- **WHAT THIS TASK INVOLVES**
Search the material below for the word "computer". Copy every line that has it.

Start of Block

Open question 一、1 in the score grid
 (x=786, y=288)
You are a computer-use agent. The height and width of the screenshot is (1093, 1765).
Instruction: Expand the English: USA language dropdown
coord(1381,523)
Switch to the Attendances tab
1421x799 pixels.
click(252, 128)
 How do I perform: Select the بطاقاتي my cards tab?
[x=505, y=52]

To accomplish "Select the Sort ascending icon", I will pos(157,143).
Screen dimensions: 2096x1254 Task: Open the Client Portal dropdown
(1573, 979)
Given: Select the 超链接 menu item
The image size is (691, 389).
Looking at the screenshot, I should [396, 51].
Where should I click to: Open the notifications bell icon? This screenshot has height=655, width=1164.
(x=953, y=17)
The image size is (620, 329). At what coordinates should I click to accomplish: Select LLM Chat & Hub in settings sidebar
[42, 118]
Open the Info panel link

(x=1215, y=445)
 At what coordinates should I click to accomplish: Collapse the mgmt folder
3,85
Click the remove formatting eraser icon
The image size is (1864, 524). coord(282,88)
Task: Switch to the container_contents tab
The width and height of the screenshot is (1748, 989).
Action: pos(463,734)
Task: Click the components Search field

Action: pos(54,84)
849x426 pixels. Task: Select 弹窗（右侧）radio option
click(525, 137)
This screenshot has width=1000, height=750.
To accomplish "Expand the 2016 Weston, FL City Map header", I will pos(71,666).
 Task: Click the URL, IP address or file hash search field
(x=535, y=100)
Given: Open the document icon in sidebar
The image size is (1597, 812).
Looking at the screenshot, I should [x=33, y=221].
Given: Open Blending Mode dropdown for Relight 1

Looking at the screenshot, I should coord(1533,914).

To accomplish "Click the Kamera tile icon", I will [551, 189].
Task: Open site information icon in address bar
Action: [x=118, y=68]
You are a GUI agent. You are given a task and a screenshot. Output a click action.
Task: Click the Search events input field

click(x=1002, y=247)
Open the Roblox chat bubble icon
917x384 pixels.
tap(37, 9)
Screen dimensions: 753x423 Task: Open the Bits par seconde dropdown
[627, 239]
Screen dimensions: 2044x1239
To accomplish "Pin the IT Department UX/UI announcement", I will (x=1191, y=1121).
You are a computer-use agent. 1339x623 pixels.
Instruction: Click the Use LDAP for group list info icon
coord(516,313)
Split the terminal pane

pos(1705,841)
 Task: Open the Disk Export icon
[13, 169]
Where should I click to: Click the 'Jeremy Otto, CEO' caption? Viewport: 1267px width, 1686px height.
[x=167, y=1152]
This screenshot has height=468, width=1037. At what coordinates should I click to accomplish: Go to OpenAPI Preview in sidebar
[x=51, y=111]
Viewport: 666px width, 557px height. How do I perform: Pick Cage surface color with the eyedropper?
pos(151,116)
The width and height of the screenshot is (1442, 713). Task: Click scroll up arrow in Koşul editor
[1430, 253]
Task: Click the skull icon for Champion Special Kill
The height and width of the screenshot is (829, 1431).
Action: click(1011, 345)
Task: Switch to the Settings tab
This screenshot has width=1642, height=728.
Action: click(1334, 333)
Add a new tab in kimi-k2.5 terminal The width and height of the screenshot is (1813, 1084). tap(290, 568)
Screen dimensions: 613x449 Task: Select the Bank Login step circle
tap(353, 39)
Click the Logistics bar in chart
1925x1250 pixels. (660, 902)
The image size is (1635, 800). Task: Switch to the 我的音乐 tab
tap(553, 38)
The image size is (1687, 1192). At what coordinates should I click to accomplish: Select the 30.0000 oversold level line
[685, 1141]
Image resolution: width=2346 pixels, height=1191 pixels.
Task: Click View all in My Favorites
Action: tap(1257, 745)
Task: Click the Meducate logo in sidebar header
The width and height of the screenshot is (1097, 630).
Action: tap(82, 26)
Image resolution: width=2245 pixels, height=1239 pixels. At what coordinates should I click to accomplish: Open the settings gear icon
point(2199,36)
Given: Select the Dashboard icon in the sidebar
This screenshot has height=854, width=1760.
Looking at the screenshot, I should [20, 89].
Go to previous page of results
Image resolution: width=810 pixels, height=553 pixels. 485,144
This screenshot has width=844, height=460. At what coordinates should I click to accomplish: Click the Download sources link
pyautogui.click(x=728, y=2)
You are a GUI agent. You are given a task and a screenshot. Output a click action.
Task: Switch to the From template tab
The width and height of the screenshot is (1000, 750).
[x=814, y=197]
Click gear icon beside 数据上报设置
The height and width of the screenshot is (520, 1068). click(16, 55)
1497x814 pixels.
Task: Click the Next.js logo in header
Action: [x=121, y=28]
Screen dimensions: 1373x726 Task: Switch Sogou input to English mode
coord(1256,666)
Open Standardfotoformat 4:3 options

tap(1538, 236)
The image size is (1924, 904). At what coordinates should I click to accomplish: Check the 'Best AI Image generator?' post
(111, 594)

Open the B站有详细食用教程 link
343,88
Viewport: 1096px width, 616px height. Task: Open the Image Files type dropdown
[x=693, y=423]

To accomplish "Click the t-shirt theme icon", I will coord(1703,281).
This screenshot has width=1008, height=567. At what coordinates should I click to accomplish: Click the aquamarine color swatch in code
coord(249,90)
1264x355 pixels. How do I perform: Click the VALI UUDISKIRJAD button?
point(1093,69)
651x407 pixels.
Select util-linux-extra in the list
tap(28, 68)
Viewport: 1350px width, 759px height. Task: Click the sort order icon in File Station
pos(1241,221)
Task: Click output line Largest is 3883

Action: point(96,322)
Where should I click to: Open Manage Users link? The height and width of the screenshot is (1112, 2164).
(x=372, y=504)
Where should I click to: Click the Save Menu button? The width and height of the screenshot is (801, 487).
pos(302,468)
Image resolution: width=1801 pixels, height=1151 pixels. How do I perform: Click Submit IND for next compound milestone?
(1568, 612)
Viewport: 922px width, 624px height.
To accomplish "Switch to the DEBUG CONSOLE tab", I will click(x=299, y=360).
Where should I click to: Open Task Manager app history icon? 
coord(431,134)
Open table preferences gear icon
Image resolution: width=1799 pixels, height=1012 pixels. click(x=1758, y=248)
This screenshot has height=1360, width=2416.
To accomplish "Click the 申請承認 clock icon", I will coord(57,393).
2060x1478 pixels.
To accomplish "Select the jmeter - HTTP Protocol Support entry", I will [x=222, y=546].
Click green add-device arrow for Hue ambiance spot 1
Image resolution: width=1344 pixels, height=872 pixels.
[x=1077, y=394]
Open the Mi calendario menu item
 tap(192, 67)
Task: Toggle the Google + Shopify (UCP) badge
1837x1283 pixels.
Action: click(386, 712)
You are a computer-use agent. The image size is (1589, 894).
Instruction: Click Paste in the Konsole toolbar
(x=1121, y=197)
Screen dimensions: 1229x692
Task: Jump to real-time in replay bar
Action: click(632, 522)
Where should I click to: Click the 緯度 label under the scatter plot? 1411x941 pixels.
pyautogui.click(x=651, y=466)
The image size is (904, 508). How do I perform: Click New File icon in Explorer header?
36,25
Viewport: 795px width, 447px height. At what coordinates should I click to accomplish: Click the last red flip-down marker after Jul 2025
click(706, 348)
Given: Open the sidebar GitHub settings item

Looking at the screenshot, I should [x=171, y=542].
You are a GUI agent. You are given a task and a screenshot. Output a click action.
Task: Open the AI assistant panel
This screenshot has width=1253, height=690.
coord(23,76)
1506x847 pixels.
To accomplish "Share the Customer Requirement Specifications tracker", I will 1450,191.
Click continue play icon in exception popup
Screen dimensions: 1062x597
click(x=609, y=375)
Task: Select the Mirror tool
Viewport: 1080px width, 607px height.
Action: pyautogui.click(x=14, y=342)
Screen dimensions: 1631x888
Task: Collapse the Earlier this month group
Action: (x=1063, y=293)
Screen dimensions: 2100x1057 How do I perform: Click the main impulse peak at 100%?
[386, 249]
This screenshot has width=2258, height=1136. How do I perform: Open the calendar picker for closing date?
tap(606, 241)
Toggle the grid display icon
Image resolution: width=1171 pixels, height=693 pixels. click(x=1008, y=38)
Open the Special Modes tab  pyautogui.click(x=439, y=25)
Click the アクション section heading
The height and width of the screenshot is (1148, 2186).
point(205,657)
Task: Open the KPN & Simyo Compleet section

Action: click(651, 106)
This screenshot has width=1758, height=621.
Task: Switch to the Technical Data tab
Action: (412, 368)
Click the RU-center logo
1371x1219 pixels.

End of Block

- **SOLUTION FOR THIS PROBLEM**
You are a computer-use agent. The height and width of the screenshot is (1093, 1765).
You are a computer-use agent. 1339x623 pixels.
You are a computer-use agent. The image size is (1589, 894).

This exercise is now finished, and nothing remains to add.